Witam,
Kiedy planujecie ruszyć z pierwszym opryskiem miedziowym oraz co ewentualnie do niego dodajecie ?
Witam,
Kiedy planujecie ruszyć z pierwszym opryskiem miedziowym oraz co ewentualnie do niego dodajecie ?
Ja np: do neoramu daję karate zeon, a co do terminu....to chyba lada dzień bo przynajmniej u mnie na sabinie to już pąki ,,robią się powoli zielone"
Mój nadgorliwy sąsiad pryskał już wiśnie tydzień temu. w najbliższym tygodniu chyba trzeba będzie opryskać po tym ociepleniu 8--10 marca drzewka ruszyły ale teraz ich wyhamowało myśle żeby teraz juz mieszać miedzan z czymś na licinka to chyba troche zawcześnie wydaje mi się że przymałe pączki żeby licinek już był. czerwony -- pytanie. dlaczego Sabina?co zadecydowało że ją posadziłeś?
w necie znalazłem krótki opis tej odmiany; odporna na drobna plamistość, smaczny owoc, obficie plonuje??? dużo jej masz posadzonej?

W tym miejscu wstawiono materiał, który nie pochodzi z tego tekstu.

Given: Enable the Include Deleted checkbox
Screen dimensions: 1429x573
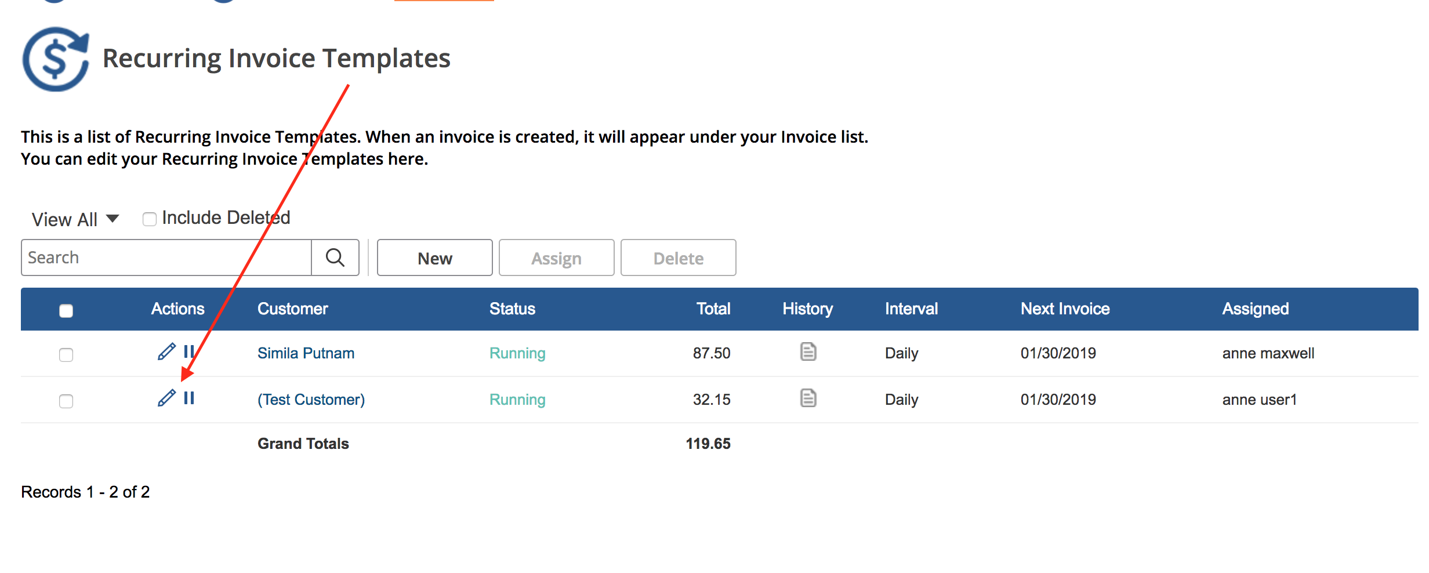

Sabina to eksperyment, mam parę sztuk, plonuje tak jak mówisz ale ma jedną wadę dobre owoce lubiane bardzo przez ptaki, bez poważnej ochrony przed nimi o zbiorze nie ma nawet co marzyć potrafią zeżreć wszystko
witam koledzy, nowy jestem na tym forum i dopiero zaczynam przygodę z wiśenkami:) chciałem się zapytać czy z posadzonymi na wiosne 2015 wiśniami z opryskami postępować tak jak ze starszym nasadzeniem? czyli już miedziowymi atakować? z góry dzięki za pomoc
Kolego to zależy, jeśli już masz zielony pąk na wiśni możesz wjeżdżać z miedziowym opryskiem. Co do ilości zabiegów,ja wykonuję ich mniej. Młode nasadzenia są odporniejsze np na drobną plamistość- wg moich obserwacji . No i po drugie nie wykonujesz zabiegów na gorzką zgniliznę-chorobe owoców. Ja w tamtym roku nowe nasedzenia opryskiwałem tak: miedzian + perytroid, topsin, sylit i na koniec chyba byl miedzian- jakos tak to wygladalo
Jeszcze dodam,że z opryskiem miedziowym wjechałem po cięciu młodej wiśni- od razu zabezpieczysz rany po cięciu,chyba że nie wykonujesz cięcia,to czekasz na zielony pąk/pękający zielony pąk i wtedy miedziowy. pzdr
dom7inik... Młode nasadzenia / a zwlaszcza w I roku / są odporniejsze na drobną plamistość dlatego, że choroba ta / podobnie jak w przypadku parcha na jabłoniach / zimuje w opadłych liściach... A drzewka które przywieżliśmy z jakiejś szkółki, przywieżliśmy bez liści... Ale ponieważ tej choroby nie brakuje przecież na okolicznych wiśniach i czereśniach, to ona z pewnością również w młodym nasadzeniu z wolna się zagnieżdzi...Pozdrawiam !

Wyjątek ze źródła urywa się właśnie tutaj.